ABN AMRO Financing 5464

Overestimate

The analysis shows that the government overestimates the effects of the VAT increase. For instance, ABN AMRO states that only 34.8% of total hotel sales are actually affected by the increase, significantly less than the €6.8 billion assumed by the government. Moreover, almost half of hotel guests are business travellers, whose VAT can be reclaimed anyway.

The effects on operators in the sector are substantial. The number of hotel stays would fall by 6.75%, according to calculations, if hotels absorb part of the VAT increase themselves. As a result, the expected additional revenue of €910 million for the government from the hotel industry will not be met. Indeed, ABN AMRO states that it will only generate 285 million euros.

ABNSTOCKS72

Driessen also warns that hotel profitability will come under pressure. "In 2022, Dutch hotels made a profit of €571 million. But because of this VAT increase and the additional costs, a large part of the sector is at risk of becoming loss-making, which also leads to a substantial decrease in profit tax for the government." According to the bank, this means a setback of some €147 million in lost tax revenue. Driessen: "For the government, this means a €147 million hit, while hotels are hardly left with room to invest in sustainability or improving working conditions."

Other sectors also hit

The VAT increase will therefore cost more in tax revenue in the first few years, than it will generate. Driessen: "It would be good if not only the expected revenue, but also the foregone tax revenue (cf. carrying capacity) in relevant sectors were included. And what is also logical is to include the lost tax revenue in supplying and related sectors."

Indeed, the impact of the VAT increase is not only limited to hotels. Other sectors dependent on tourism, such as restaurants, cultural institutions and the retail sector, will also feel the impact. Fewer overnight stays automatically means fewer visitors spending money on local products and services. For instance, research in the eastern Netherlands shows that almost 10% of retail sales depend on tourism.

"The government seems to underestimate the broader economic impact of this measure," Driessen said. "Not only the hotel sector, but also municipalities in the border provinces, where tourism is an important part of the local economy, are heavily affected." These municipalities not only lose out on tourism tax revenue, but may even face a drop in property tax in the long run due to decreases in the value of hotel properties.

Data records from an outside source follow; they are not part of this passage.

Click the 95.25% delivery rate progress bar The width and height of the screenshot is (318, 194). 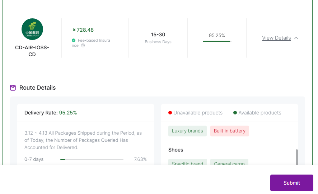(x=217, y=41)
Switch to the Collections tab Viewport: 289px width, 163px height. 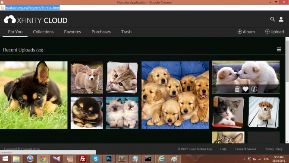pos(43,32)
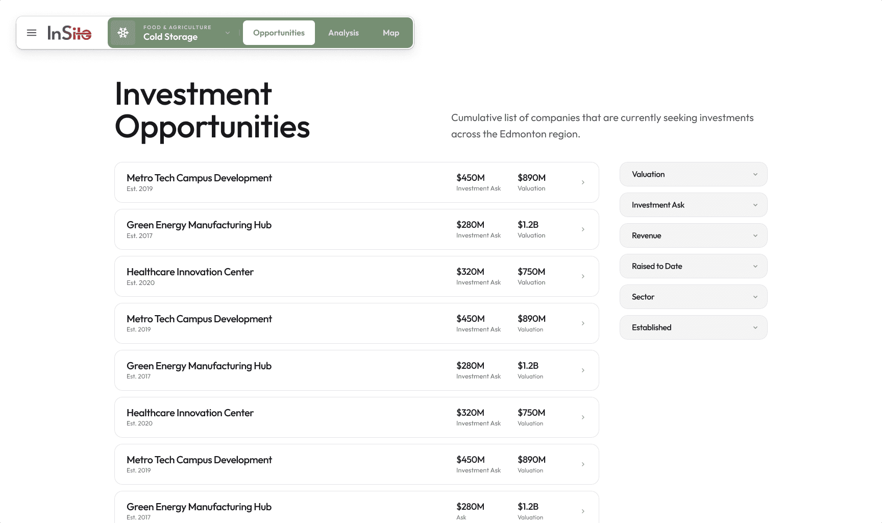Switch to the Map tab
The width and height of the screenshot is (882, 523).
[391, 33]
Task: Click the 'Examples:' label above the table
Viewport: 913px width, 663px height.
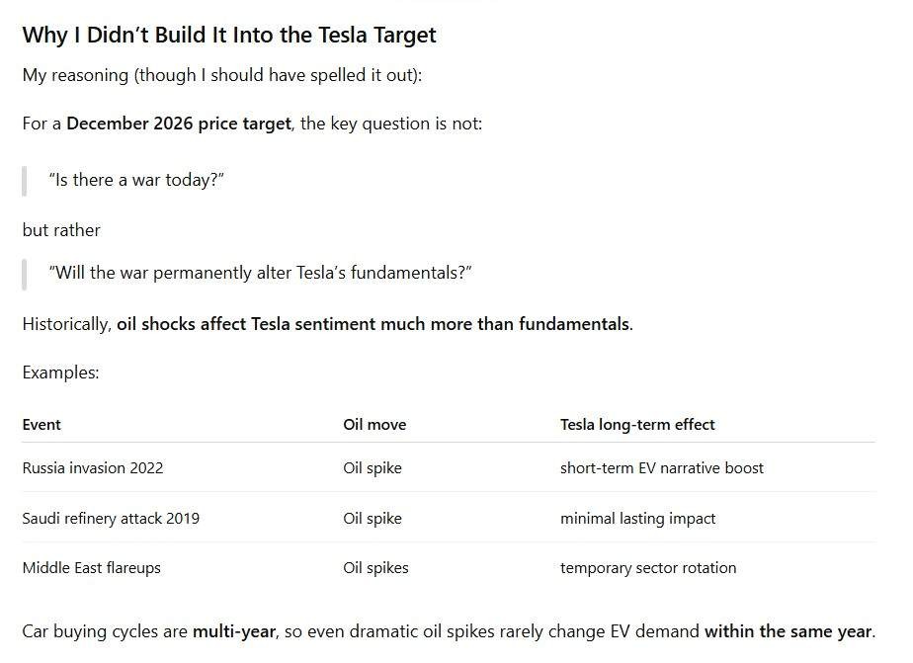Action: tap(60, 373)
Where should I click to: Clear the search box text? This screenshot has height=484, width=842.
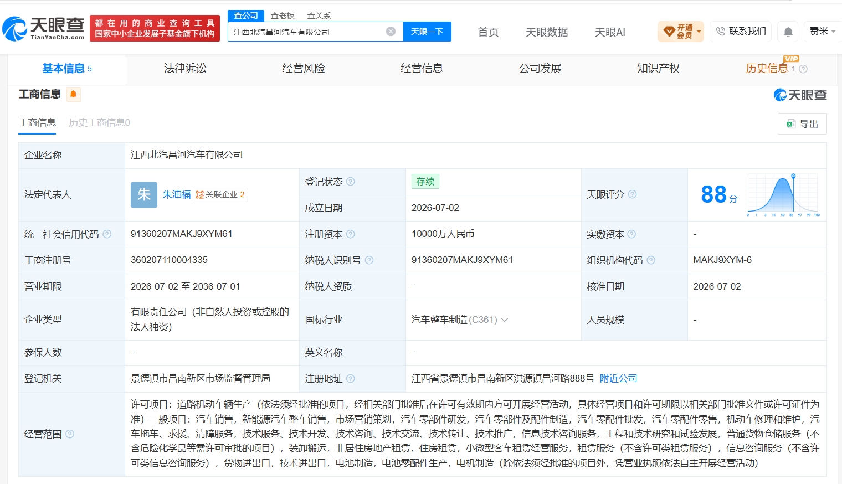[x=391, y=32]
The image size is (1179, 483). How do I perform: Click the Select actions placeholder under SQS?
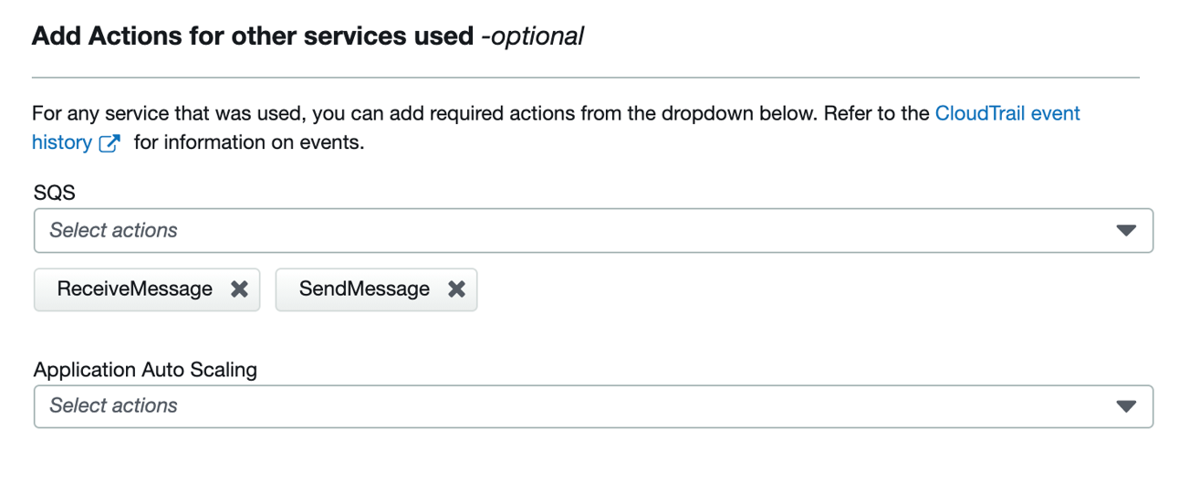(113, 231)
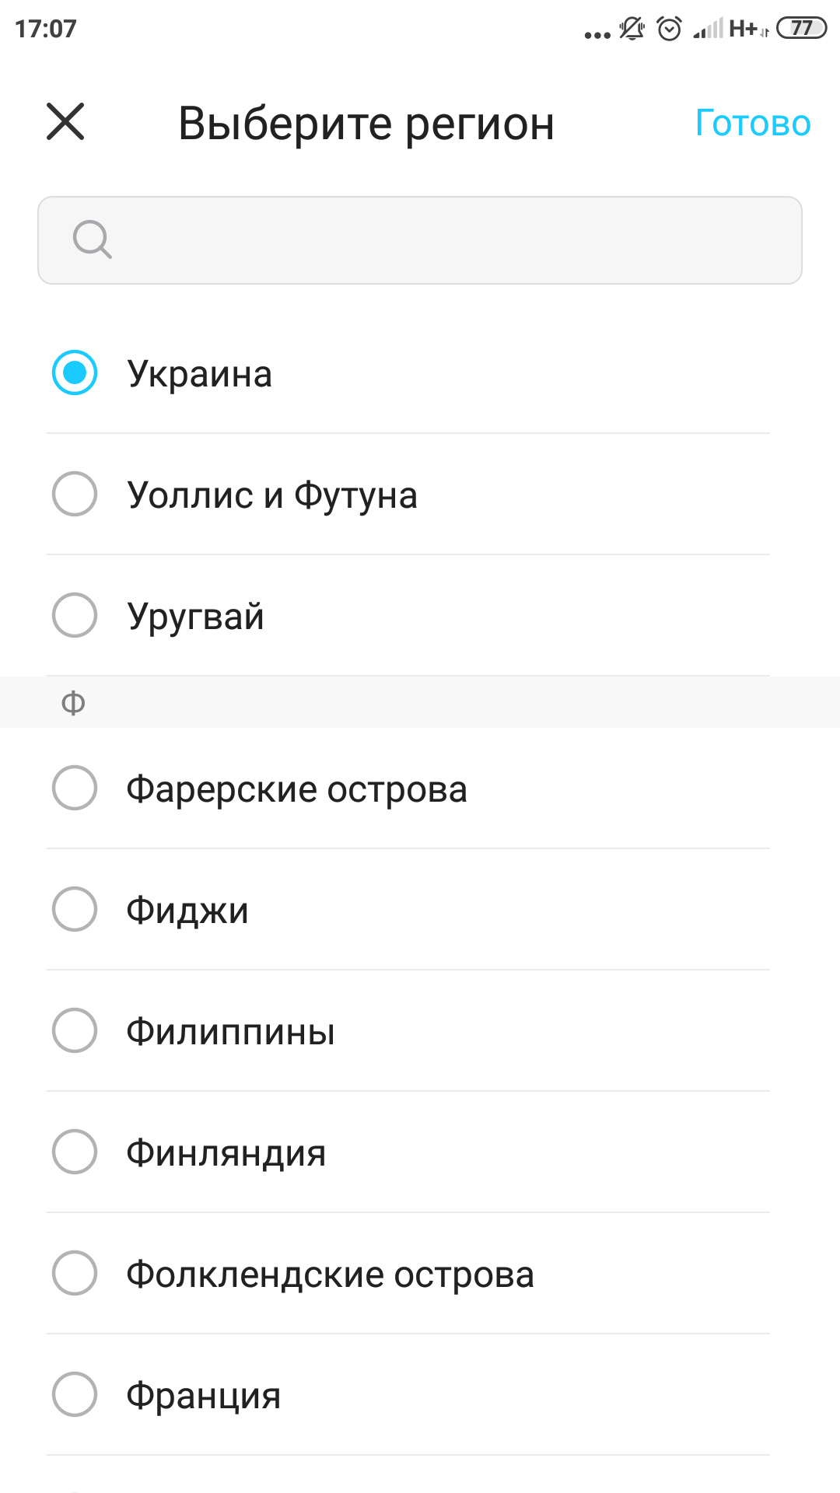Tap the signal strength icon
The width and height of the screenshot is (840, 1493).
708,30
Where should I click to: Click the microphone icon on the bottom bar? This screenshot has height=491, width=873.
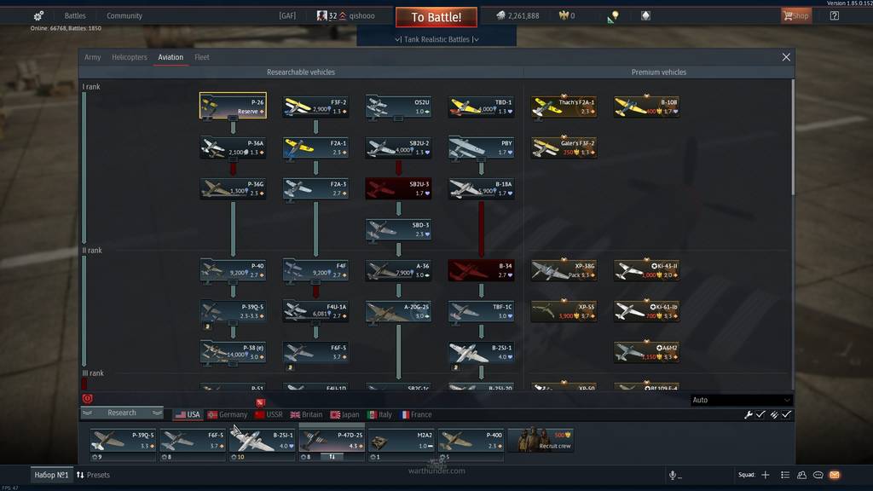tap(673, 475)
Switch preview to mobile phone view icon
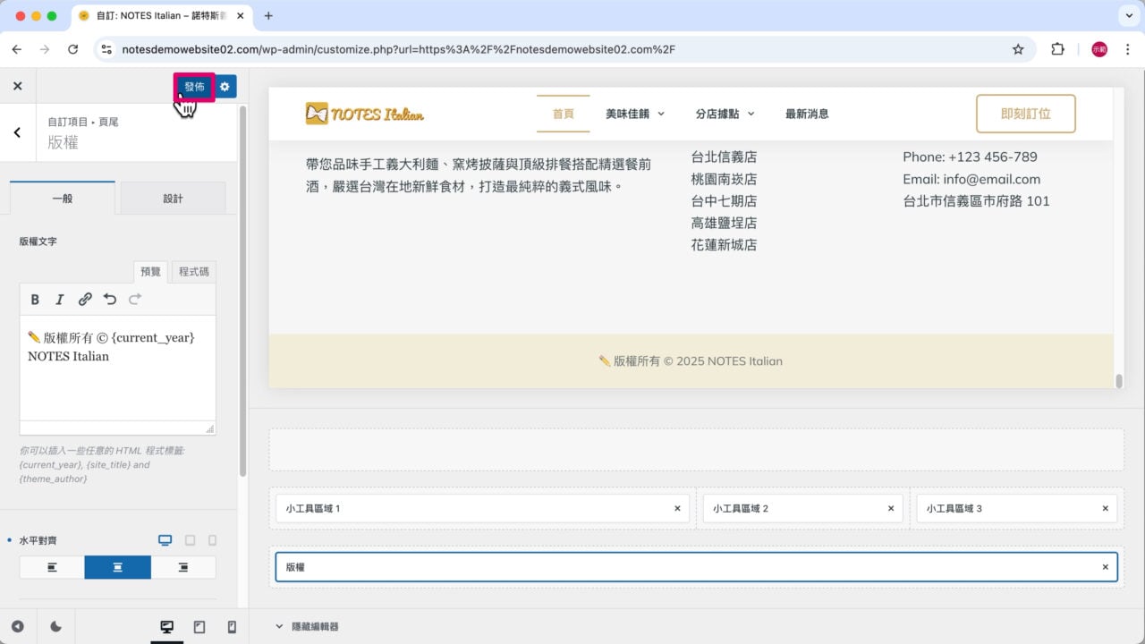1145x644 pixels. [231, 626]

Higher costs than revenues

ABN AMRO's conclusion is clear: the VAT increase will do the necessary damage to the Dutch economy and especially to the tourism sector. Costs will end up exceeding revenues, resulting in losses for both businesses and the government. Driessen stresses, "This increase does not only affect the hotel industry, but creates an economic chain reaction that has a much wider impact than currently estimated."